The Test Counts Lied (For Five Days)

TL;DR: Source code, zero drift. Tests, zero changes. Yet the test suite that passed 148/24/0 on Friday somehow ran 134/35/0F+3F on Wednesday. The bug wasn’t in my code. It wasn’t in my tests. It was in everything I hadn’t bothered to verify.

I was getting ready to ship.

Friday night I’d cross-signed a test report: 148 passed, 24 skipped, 0 failed. Two reviewers, same numbers, exact match across two machines. Clean ship in five days.

Five days later, doing the pre-flight before the ship-review pass, I ran the test suite one more time. Out of habit.

134 passed, 35 skipped, 3 FAILED

I stared at this for longer than I’d like to admit.

The source code hadn’t changed. git status clean. File modification times pinned to Friday. The test files were the same test files I’d signed off on. The reviewers were the same reviewers. The machine was the same machine.

So what broke?

The honest answer: nothing broke. The test suite was always like this. Friday’s green wasn’t a verification — it was a coincidence.

What the failures said

The three failed tests all surfaced the same error, deep in the stack:

pytesseract.pytesseract.TesseractNotFoundError:
  tesseract is not installed or it's not in your PATH.

I run an OCR pipeline. It requires Tesseract — the open-source OCR engine. On Friday, Tesseract was on my shell’s PATH. By Wednesday, it wasn’t. (Different shell. Doesn’t really matter — definitely my problem.)

Tesseract itself was still installed. The binary still lived on disk. The training data file was still where it had always been. Only the shell environment had drifted — specifically, tesseract.exe had fallen out of whatever $PATH I happened to source on Wednesday.

I added /c/Program Files/Tesseract-OCR/ back to my PATH. Re-ran the suite.

148 passed, 24 skipped, 0 failed

Back to Friday’s numbers. Identical. Right down to which tests skipped. Five days of “drift” closed by one environment variable.

Comfortable. Reassuring. Wrong.

What the “fix” was hiding

Six tests in the suite require Tesseract to do meaningful work. Three of them have a decorator that skips them cleanly when Tesseract isn’t available:

@pytest.mark.skipif(
    not _OCR_AVAILABLE,
    reason="requires Tesseract OCR substrate",
)
def test_something_that_needs_ocr():
    ...

The other three didn’t. They exercise the same code paths. They hit the same OCR layer. They depend on the same substrate.

But they had no skip-guard. They were silently coupled to whether Tesseract happened to be on $PATH.

When the substrate was present, those three tests passed alongside everything else — indistinguishable from the gated tests. When the substrate was absent, they didn’t skip: they crashed.

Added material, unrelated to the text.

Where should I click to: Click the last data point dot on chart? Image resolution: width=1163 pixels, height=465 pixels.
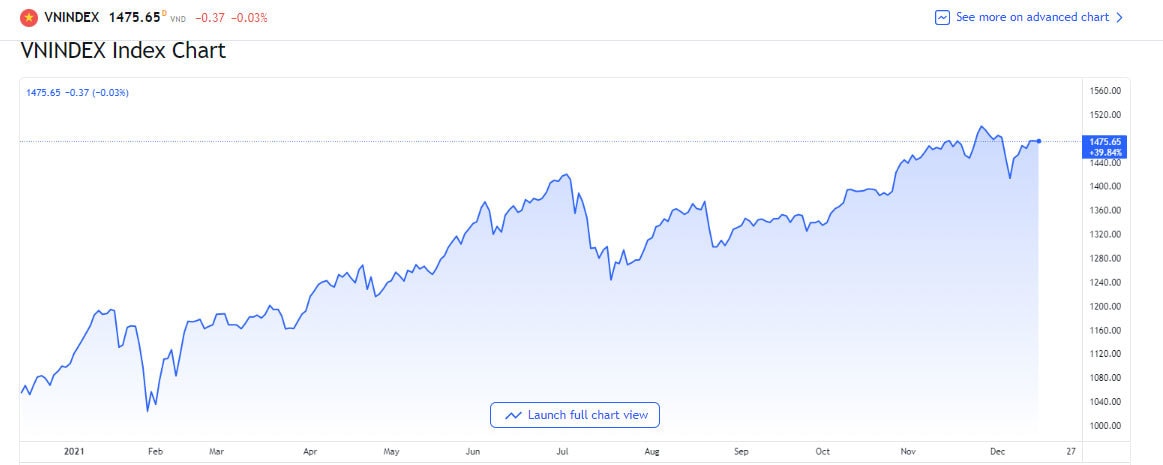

The test report had been lying about what those three tests verified. They claimed to verify “the orchestrator handles an empty document.” What they actually verified was “the orchestrator handles an empty document if Tesseract is on PATH AND the substrate-absent path happens to never be exercised.”

The reviewers and I had both run the suite on machines where Tesseract was available. Both reports showed 148 passes. Both signed off. Both — technically — verified nothing about the substrate-absent path.

The fix was a one-line decorator. A pytestmark = pytest.mark.skipif(...) at module level. After applying it:

WITH Tesseract: 7 passed in 37 seconds.
WITHOUT Tesseract: 7 skipped in 0.3 seconds.

Clean skip-without. Clean pass-with. The way the other three orchestrator tests already behaved.

The shape of the lesson

There are two worlds your test suite can run in:

The green-substrate world — every dependency is present, every binary is on PATH, every credential is loaded. In this world your tests run the code they claim to run.
The degraded-substrate world — a binary moves, a credential expires, a config drifts, a CI image gets rebuilt without one of your deps. In this world your tests find out — often loudly, sometimes silently.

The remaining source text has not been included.